Nah, kini tinggal menanti langkah konkrit dari pemerintah. Merespon asumsi nilai tukar rupiah dalam RAPBN 2016 sebesar Rp13.400 per dollar AS.

"Asumsi rupiah Rp13.400 bukan lagi soal realistis atau tidak, tapi bagaimana 'policy response" dari pemerintah untuk mencapainya pada tahun depan," ujar Enny.

Enny mencontohkan seperti China yang melakukan kebijakan devaluasi Yuan untuk meningkatkan kinerja ekspor negara tersebut.

Pemerintah seharusnya sudah mulai mempersiapkan berbagai kebijakan untuk mendorong ekspor memanfaatkan depresiasi nilai tukar rupiah.

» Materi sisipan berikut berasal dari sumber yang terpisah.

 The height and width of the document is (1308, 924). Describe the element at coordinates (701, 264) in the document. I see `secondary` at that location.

"Pemerintah harus mempercepat industri substitusi impor dan mempercepat hilirisasi industri untuk ekspor," kata Enny.

Menurut Enny, pada semester II 2015 pemerintah harus sudah mempersiapkan 'ancang-ancang' dan fokus melakukan dua hal tersebut. Terkait ekspor, Indonesia diharapkan tidak lagi terus mengandalkan ekspor komoditas yang hingga kini harganya masih relatif menurun.

Masih tertekan

Sepekan ini, pelemahan rupiah masih akan berlanjut. Trian Fathria, Research and Analyst Divisi Tresuri Bank BNI mengatakan rupiah akan berada di rentan Rp 13.700 sampai Rp 13.850 per dollar.

“Memang pelemahannya tidak terlampau besar lagi karena Bank Indonesia diharapkan semakin aktif intervensi,” ujarnya.

Adanya, rilis BI rate melalui Rapat Dewan Gubernur BI dan laporan neraca perdagangan dari BPS diharapkan cukup menahan posisi rupiah.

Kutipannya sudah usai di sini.